The course also includes an intern project (approximate time commitment outside of session: 2 hours) designing an informational brochure on a common animal illness that will be used to improve animal health in the community around your host organization.


Note: all necropsy and dissection specimens are performed on naturally deceased animals, feed animals, or animal parts disposed of from food animals. No animals will be raised for or euthanized for necropsy.

SUMMER 2023 SESSION


Program Dates:

Session
Dates
Enrollment Deadline
Summer 2023
Tue, June 13 to Sat, July 1, 2023
Sat, June 10, 2023


  • Tuesdays 4pm – 9pm ET with one-hour “observation break”
  • Wednesdays 4pm – 9pm ET with one-hour “observation break”
  • Saturdays 11am – 4pm ET with one-hour “observation break”


What will a Zoom session look like? Here’s an example internship day!

  • 4-6pm Heart Necropsy (Pathological assessment)
  • 6-7pm Observation break (Students may stay to observe microscope slides or observe animal behavior)
  • 7-9pm Discussion: Heart diseases in veterinary medicine

Internship Tuition

Since many students have had difficulty finding shadowing or volunteer experiences due to COVID-19, we are heavily discounting tuition to help students meet their goals.


Session
Full Tuition
Summer 2023 Tuition
Summer 2023
$2000
$1495


University credit is not offered with this internship.

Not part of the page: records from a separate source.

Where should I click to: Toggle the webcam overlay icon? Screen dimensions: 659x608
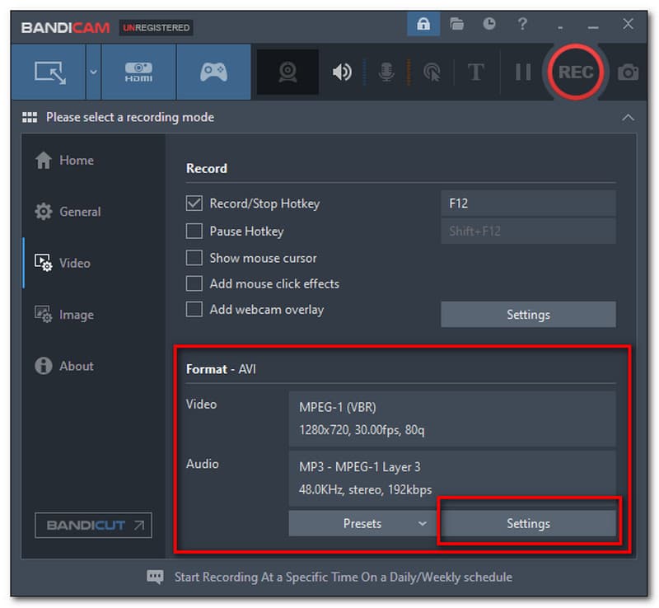287,72
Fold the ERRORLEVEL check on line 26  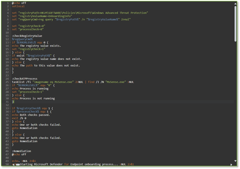tap(10, 85)
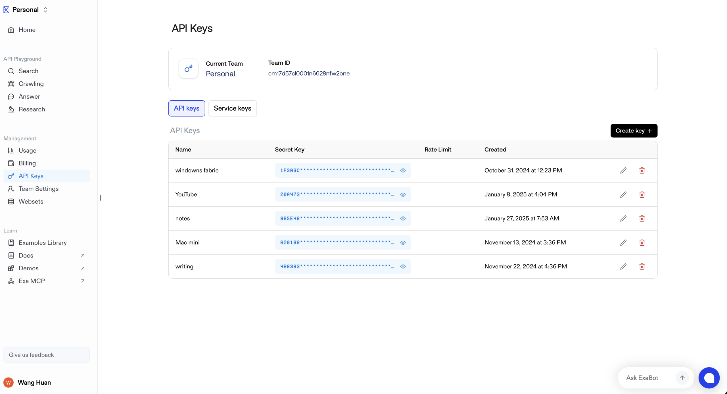Delete the writing API key
Viewport: 727px width, 394px height.
[642, 267]
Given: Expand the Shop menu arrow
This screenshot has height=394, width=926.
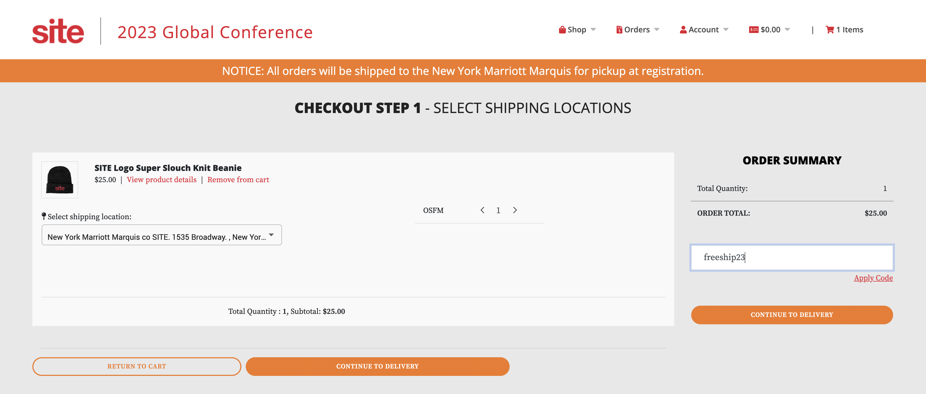Looking at the screenshot, I should click(x=593, y=29).
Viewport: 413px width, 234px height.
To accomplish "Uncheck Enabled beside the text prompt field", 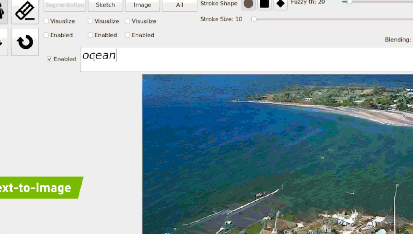I will (50, 59).
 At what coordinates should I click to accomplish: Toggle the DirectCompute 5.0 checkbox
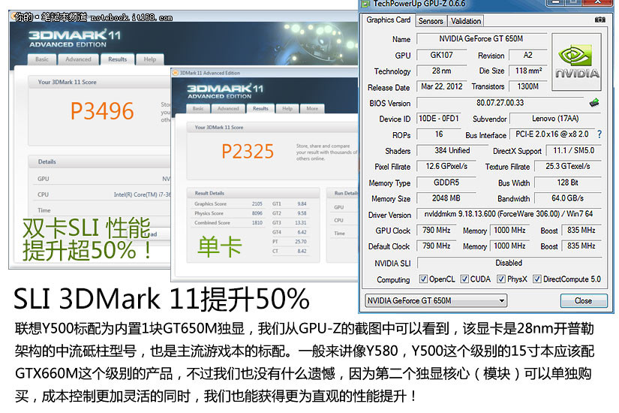[x=537, y=279]
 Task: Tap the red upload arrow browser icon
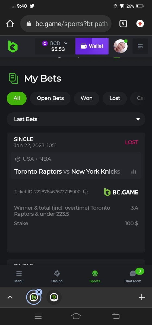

There are no additional readings, technology subscriptions, or course materials you have to purchase to participate in this internship. Extensive resources on raptor rehabilitation, which students can keep, are included with the internship tuition.

YOUR INSTRUCTOR

Wildlife Veterinarian

Jorge Luis Mercado, DVM

Dr. Jorge Luis is a wildlife veterinarian from Mexico who completed his studies at The National Autonomous University of Mexico School of Veterinary Medicine and Animal Husbandry (UNAM), the oldest veterinary school in the western hemisphere! UNAM is considered the most prestigious veterinary school in Latin America and is the only school in the region to be granted full accreditation by the AVMA Council on Education. Dr. Jorge comes to us with various zoo and wildlife experiences, including focused studies on lions, tigers, and birds such as blue-footed bobbies, pelicans, and raptors. Dr. Jorge is an avid fan of the outdoors and enjoys working with the amazing wildlife he gets to see and treat every day.

A note about veterinary hours:

Your internship involves live meeting hours working with an exotics veterinarian in Belize. Some vet schools classify these as “veterinary hours” while others might have you classify them as another type of experience. To decide how to record these hours in your VMCAS application, please check with the vet schools to which you are applying.